Vol.3 2005.8.12 - 2005.8.28
この作品/ワークショップは私が90年代に過したスコットランドでの日々の投影であり、私の作品の原点でもあります。ほぼ知識の中になかった異郷の地、そこで過した月日は、今思えば私が“自己認識の危機”に直面した時期でした。それは「健常と障碍」「自己の同一性」「個性」「習慣」「言語」「国・民族・組織など特定の集団への帰属意識」「美的価値観」「身体と精神」など、既知だと思っていた事象の一つ一つを疑い、自分自身の立ち位置を確認してゆく作業でもありました。そういった時に出会ったある少年との交流への想いが、この作品の素材である小枝と輪ゴムには込められているのです。

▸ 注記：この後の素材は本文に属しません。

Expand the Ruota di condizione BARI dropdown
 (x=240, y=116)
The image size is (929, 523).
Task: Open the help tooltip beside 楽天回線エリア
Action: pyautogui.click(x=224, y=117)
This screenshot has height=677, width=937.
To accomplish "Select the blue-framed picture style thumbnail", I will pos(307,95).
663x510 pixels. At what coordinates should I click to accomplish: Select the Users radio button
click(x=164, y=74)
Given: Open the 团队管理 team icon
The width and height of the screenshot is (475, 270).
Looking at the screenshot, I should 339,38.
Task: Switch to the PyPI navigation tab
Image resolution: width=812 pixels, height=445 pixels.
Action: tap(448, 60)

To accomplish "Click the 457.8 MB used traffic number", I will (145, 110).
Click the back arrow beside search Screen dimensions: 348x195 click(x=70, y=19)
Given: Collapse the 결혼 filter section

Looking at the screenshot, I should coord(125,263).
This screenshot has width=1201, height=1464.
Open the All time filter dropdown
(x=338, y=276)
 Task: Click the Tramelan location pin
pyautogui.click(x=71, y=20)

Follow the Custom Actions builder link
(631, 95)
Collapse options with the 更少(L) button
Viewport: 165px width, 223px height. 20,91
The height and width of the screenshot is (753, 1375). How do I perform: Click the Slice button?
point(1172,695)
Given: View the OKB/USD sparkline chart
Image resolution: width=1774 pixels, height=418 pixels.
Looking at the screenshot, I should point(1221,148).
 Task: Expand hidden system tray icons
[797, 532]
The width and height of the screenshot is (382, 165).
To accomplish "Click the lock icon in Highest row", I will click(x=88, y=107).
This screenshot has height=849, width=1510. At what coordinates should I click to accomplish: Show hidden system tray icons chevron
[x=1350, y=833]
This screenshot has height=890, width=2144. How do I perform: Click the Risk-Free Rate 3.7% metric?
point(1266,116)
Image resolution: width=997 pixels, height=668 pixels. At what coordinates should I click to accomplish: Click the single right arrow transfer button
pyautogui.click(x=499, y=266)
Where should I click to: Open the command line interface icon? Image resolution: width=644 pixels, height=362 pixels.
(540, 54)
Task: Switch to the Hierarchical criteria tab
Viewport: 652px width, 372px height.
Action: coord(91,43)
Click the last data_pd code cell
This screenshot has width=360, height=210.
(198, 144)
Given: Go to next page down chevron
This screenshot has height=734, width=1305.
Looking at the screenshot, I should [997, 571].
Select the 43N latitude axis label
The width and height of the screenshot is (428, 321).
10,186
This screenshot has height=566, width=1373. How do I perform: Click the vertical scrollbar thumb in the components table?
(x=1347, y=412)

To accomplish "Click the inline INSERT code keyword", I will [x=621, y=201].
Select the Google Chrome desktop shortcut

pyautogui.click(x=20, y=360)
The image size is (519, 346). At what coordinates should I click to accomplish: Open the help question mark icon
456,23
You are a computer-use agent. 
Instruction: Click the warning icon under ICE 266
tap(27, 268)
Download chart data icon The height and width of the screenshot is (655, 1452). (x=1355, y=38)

身近に、何気なくころがっている小枝に輪ゴムを巻き付ける行為は、非常に原始的な手法です。しかしこれが単純な行為故に、私はことばと身体が出会う前のような混沌とした精神状態に自分が投げ出されたかのような気持ちになるのです。
この作品以後、私は人や物の見えない関係について示唆する作品を発表するようになりました。私にとって<もの>=道具であり、<ひと>と<もの>が関わることによって<こと>が生まれます。<こと>が発生する場の総体を作品としてとして考えているのです。